(ARGENTINA).- La cesión de Ulises Giménez a Sarmiento confirmó la decimonovena salida que sufre River en un mercado de pases que ya es histórico por el nivel de sangría del plantel. El defensor juvenil se marchó sin cargo y sin opción de compra, en una operación idéntica a la que protagonizó semanas atrás Elian Giménez, quien también recaló en el conjunto de Junín. La reestructuración de la plantilla que inició la dirigencia tras el cierre del primer semestre ya dejó más egresos que cualquier otra ventana reciente en Núñez.
La lista de ventas de River la encabeza Sebastián Boselli, transferido al Getafe en 1.000.000 de euros por el 60 por ciento del pase. A ese monto se suma lo recibido por Andrés Herrera: el Columbus Crew adquirió la totalidad de la ficha por 1.200.000 dólares, aunque al Millonario le ingresaron unos 840.000 de esa cifra porque conservaba el 70 por ciento de los derechos económicos.
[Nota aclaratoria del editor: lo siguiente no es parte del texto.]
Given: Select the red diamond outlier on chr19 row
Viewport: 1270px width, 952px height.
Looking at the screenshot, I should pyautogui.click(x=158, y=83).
La tercera transferencia en carpeta es la de Facundo Colidio a Vasco da Gama: todavía no está cerrada, pero existe un acuerdo verbal con el club brasileño por algo más de 5.000.000 de dólares.
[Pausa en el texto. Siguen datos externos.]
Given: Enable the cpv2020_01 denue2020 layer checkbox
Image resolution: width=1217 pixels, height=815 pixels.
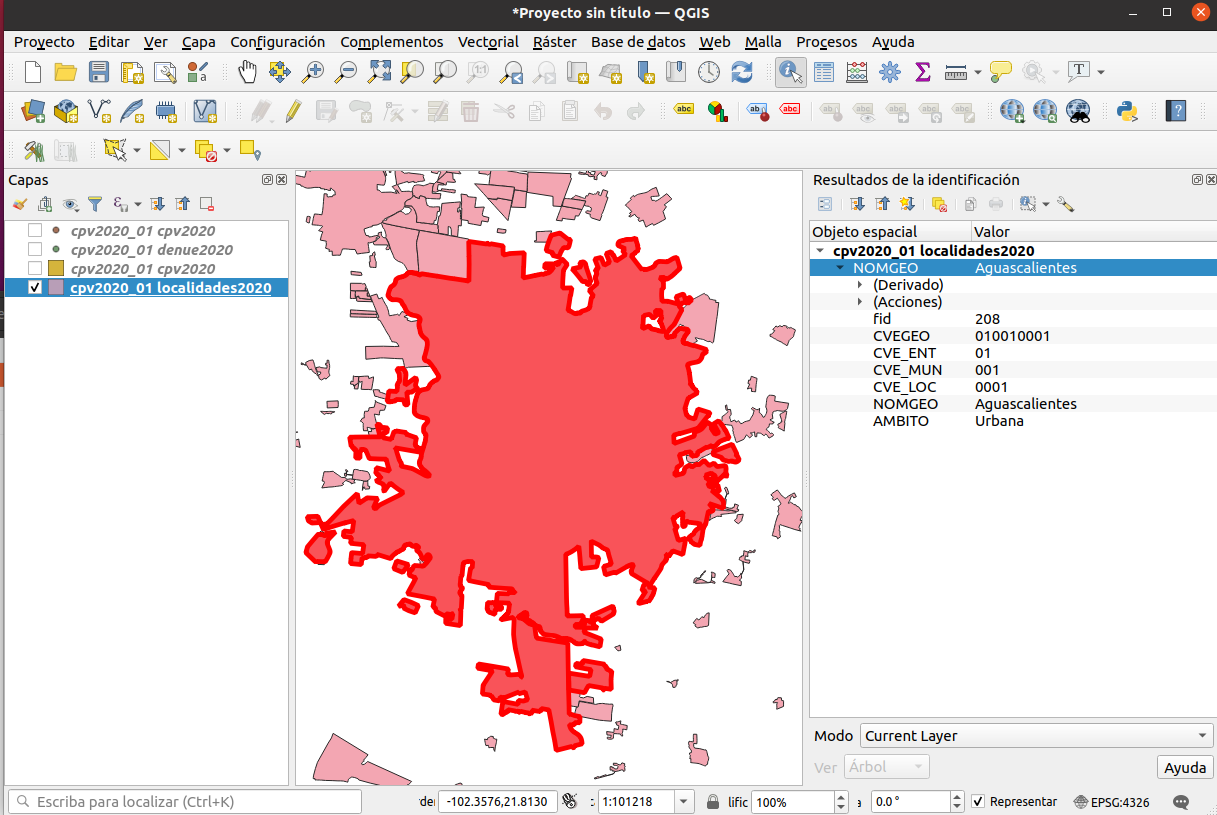Looking at the screenshot, I should [35, 250].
Las rescisiones también golpearon fuerte. Franco Armani volvió a Atlético Nacional, Maximiliano Meza arregló su retorno a Independiente y Paulo Díaz firmó con Atlanta United; los tres salieron con el pase en su poder. Juanfer Quintero y Alexander Woiski —este último apartado del plantel profesional— también cortaron su vínculo y se marcharon sin dejar compensación económica.
Buena parte del repliegue se explica por la salida masiva de juveniles. Cristian Jaime fue cedido a Peñarol con una cláusula de minutos que obliga al club uruguayo a pagar una penalidad si no lo utiliza; Bautista Dadín quedó a préstamo en Aldosivi por 18 meses, con repescas previstas para cada ventana; y Brian Gutiérrez se fue a Montevideo City Torque con opción de compra, aunque River se reservó mecanismos de repesca y recompra. Además, Tobías Leiva rescindió y pasó a Rubio Ñu de Paraguay —Núñez se quedó con la mitad del pase—, mientras que Lucas Lavagnino interrumpió su cesión en Independiente y fue transferido al Real Valladolid mediante un convenio que le garantiza al club argentino un porcentaje de una futura venta.
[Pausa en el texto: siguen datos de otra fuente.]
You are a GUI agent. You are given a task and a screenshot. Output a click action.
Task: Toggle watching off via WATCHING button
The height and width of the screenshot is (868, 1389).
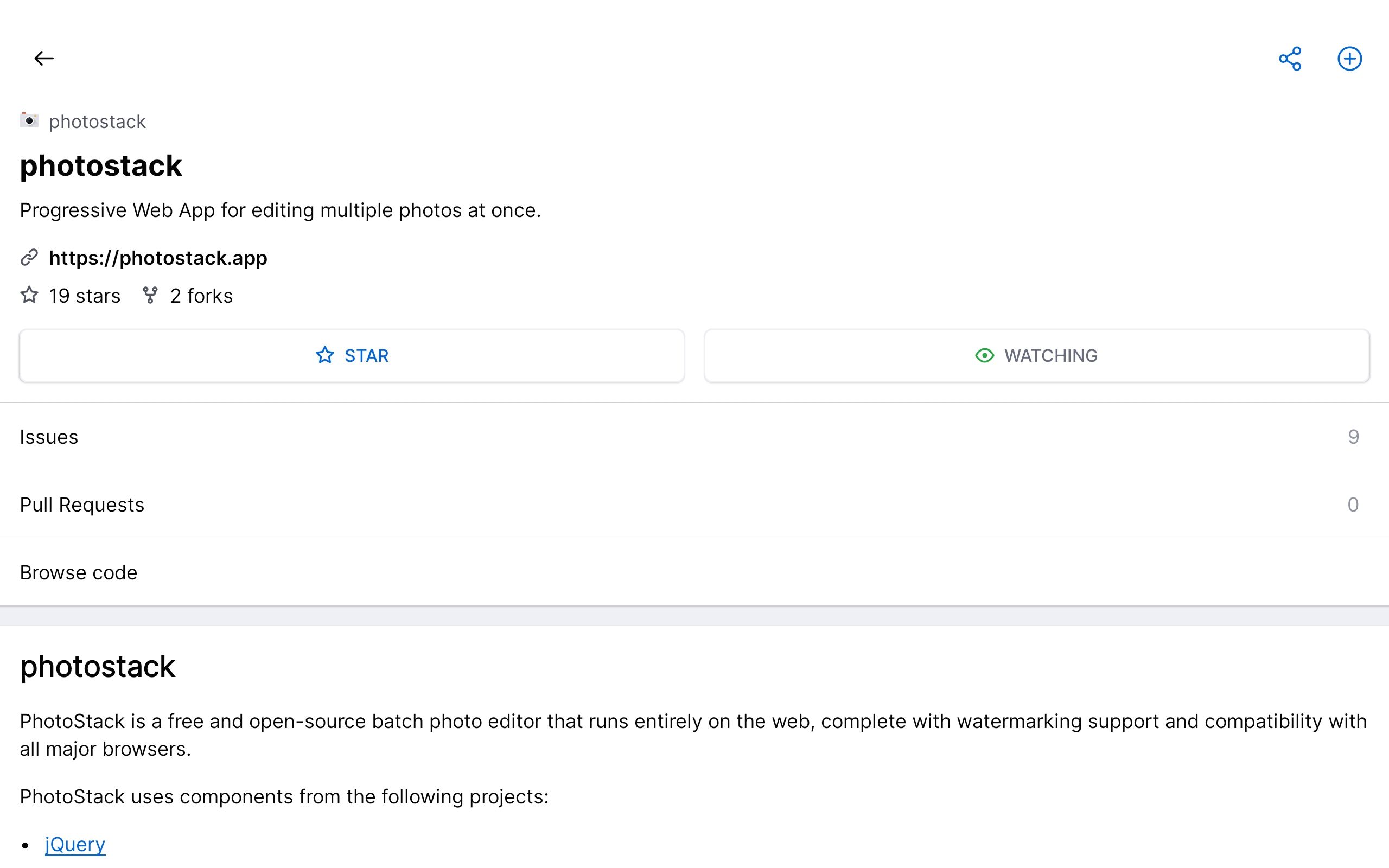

Otros nombres también engrosaron el éxodo: Ignacio Zaballa terminó en San Lorenzo, Oswaldo Valencia reforzó a Villa Mitre de Bahía Blanca y tanto Matías Unyicio como Agustín De la Cuesta —este último con la operación aún por firmar— están a punto de recalar en Racing de Montevideo bajo un esquema que le permite a River retener parte de sus respectivos pases.
Un recambio que todavía no termina
El conteo de 19 bajas convive con las siete incorporaciones que buscaron apuntalar el equipo de Eduardo Coudet de cara al Torneo Clausura y a la Copa Sudamericana. La combinación de ambos movimientos puso a River frente a un recambio de intérpretes que no registra antecedentes cercanos, aunque la dirigencia todavía no logró desprenderse de todos los futbolistas que no serán tenidos en cuenta.
Varios jugadores que están apartados de la consideración del cuerpo técnico todavía permanecen dentro de la estructura del club, pero la posibilidad de nuevas desvinculaciones sigue abierta a medida que avancen los días que restan de mercado. La lista de 19 egresos, entonces, podría ampliarse antes del cierre definitivo.